BN: What NVIDIA technologies are you using?

JA: We primarily use hand-written CUDA C++ kernels. In a few cases we use Thrust or CUB library calls (sort, prefix sum, scan). Within our CUDA kernels, we take advantage of many Kepler-specific features when available: including shuffle() for warp-synchronous scan and reduction operations, and __ldg() for fast semi-random memory access and to avoid texture binding launch overheads.

For multi-GPU simulations, we have an alternate code path that uses GPUDirect-RDMA, but this is usually slower than hand-tuned code on current hardware.

BN: What are some of the biggest challenges in this project?

JA: The biggest challenge I needed to solve for the hard particle Monte Carlo code was avoiding divergence overheads. Detecting overlaps between two arbitrarily shaped polyhedra is computationally expensive, so threads spend a long time in this check. Each trial move has only a 20% chance of success, and once a failed trial move is detected no further processing needs to be done. With only one thread per trial move, this means that, on average, 80% of a warp (~25 threads) exits early and only ~7 threads are in the critical path and determine how long the warp runs. With some suggestions from NVIDIA Developer Technology Engineers, I experimented with many queue-scheduling algorithms to avoid this problem. After many attempts, I finally found one that reduced the kernel run time significantly. The final version of the kernel runs multiple threads per trial move, which perform early rejection tests on the nearby particles. Tests that fail the early rejection test are added into a block-wide work queue. Once the queue is full, each thread in the block processes one expensive overlap check (which may be for a trial move in a different thread) and puts the result in shared memory. In this way, on the 2nd queue-filling pass, threads that already know they have a failed trial move do not add any work to the queue and thus we get some of the early exit benefit. At the same time, the most expensive part of the computation is always done by all threads in the block at once, so divergence is minimized.

Execution timing of substeps within a kernel, captured with clock64(). Each panel shows a full warp of threads. a) Initial implementation with one thread per cell and no work queue. b) Final implementation with multiple threads per cell and the work queue.

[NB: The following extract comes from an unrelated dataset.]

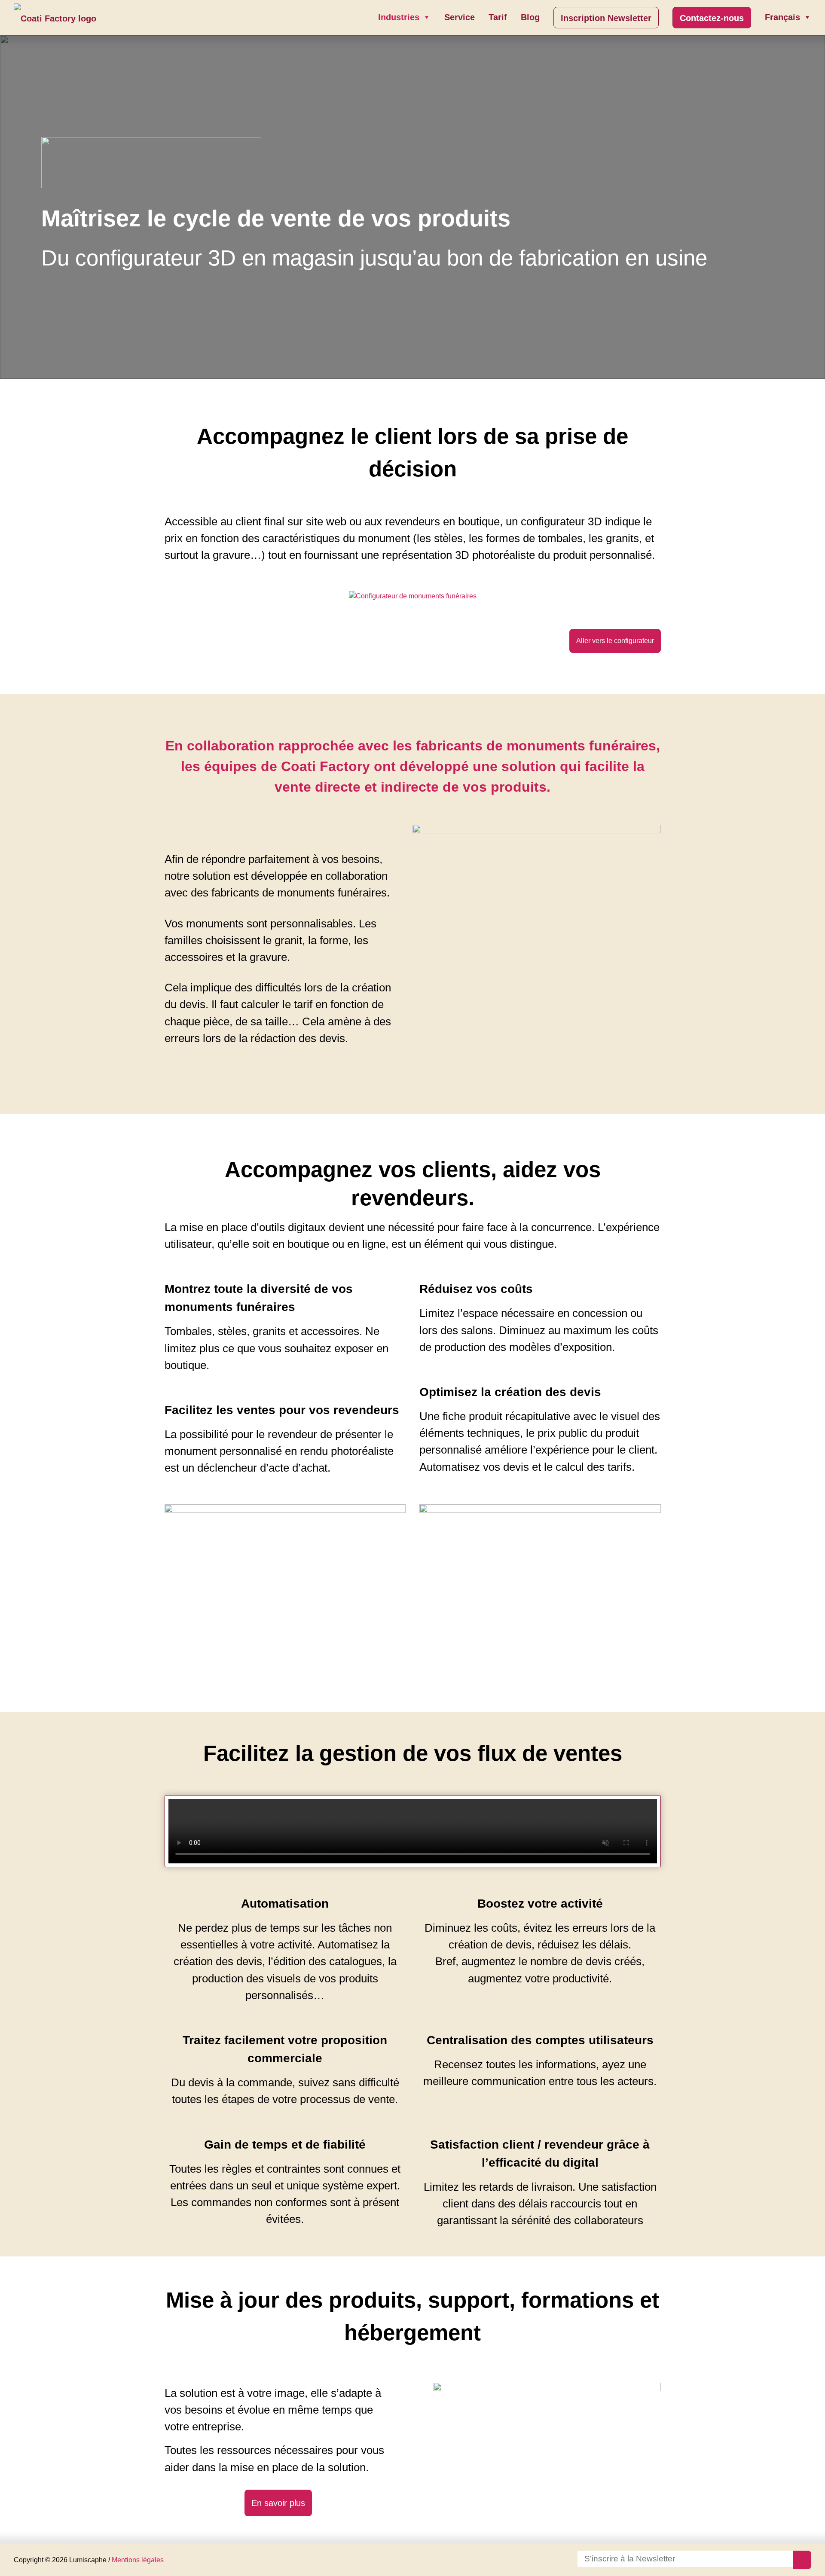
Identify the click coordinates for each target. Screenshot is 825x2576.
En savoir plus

BN: What’s next? What’s your vision?

JA: HOOMD-blue continues to grow with more features added every month. The core simulation engine is complete and fully optimized for current generation GPUs. I am now spending much of my time working with contributors to the project to add specific ancillary features that enable more types of research to be done with the code. We are at a stage now where most research projects are not limited by the time it takes to run the simulations; rather, the bottleneck is the human time spent in configuring runs, managing data files, and analyzing results. I hope to return to my graphics programming roots and develop a Python-driven visualization engine for visualizing simulations run in HOOMD-blue—GPU-accelerated, of course, using NVIDIA OptiX. A visualization tool with the performance and flexibility of HOOMD-blue will reduce the time a researcher needs to spend analyzing data.

BN: In terms of technology advances, what are you looking forward to in the next five years?

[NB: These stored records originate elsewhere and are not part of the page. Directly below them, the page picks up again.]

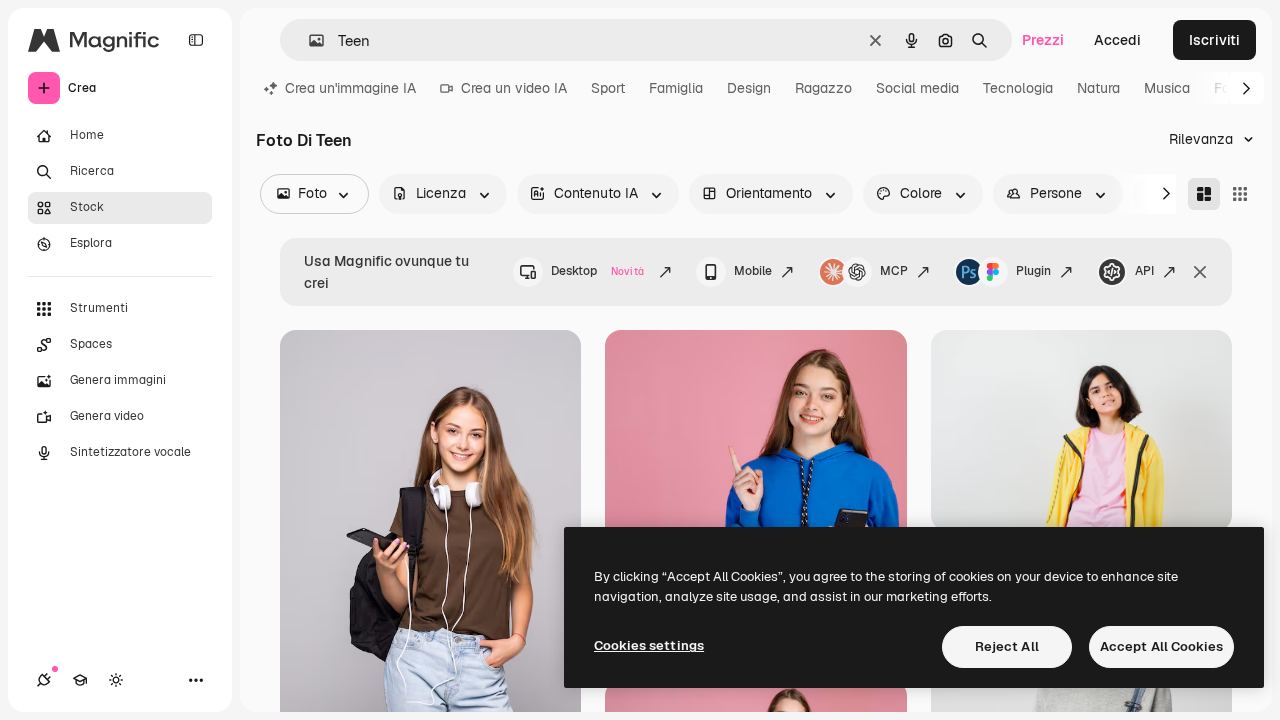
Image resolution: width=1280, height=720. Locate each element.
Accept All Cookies (1161, 646)
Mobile (753, 271)
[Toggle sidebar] (196, 40)
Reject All (1007, 646)
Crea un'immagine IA (350, 88)
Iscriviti (1214, 40)
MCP (894, 271)
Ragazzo (823, 88)
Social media (917, 88)
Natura (1098, 88)
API (1144, 271)
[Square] (1240, 194)
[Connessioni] (44, 680)
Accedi (1117, 40)
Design (749, 88)
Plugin (1033, 271)
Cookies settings (649, 645)
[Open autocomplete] (308, 40)
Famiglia (676, 88)
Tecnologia (1018, 88)
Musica (1167, 88)
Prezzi (1043, 40)
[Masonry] (1204, 194)
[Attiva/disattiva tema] (116, 680)
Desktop (597, 271)
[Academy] (80, 680)
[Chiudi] (1200, 272)
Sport (608, 88)
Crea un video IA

JA: Most kernels in HOOMD-blue are bound by memory bandwidth. I look forward to the high-bandwidth memory available with Pascal. Explicit memory management that we already use in HOOMD-blue will always be faster, but I do look forward to trying automatic Unified Memory transfers in less performance-critical data analysis code. Less time spent implementing the analysis means more time to do research.

BN: What impact do you think your research will have on this scientific domain? Why?

JA: HOOMD-blue has a large impact in its domain. Even as a relatively new project, more than 122 peer-reviewed publications that use it have been published, growing faster every year. As a modern, high-performance, general-purpose particle toolkit, it appeals to young researchers. It also has strong GPU support, and is easy to configure and use on any system.

BN: Where do you obtain technical information related to NVIDIA GPUs and CUDA?

JA: I always go to the NVIDIA CUDA Programming Guide. That was where I learned CUDA, when there was no other information, and that is where I go back to. The companion Best Practices and Tuning Guides are also very useful. The NVIDIA Developer Forums are also a great resource. At one time, I frequently answered users questions there, but am now unfortunately too busy with other responsibilities. There are still many CUDA experts and NVIDIA engineers that quickly answer technical questions on the forums.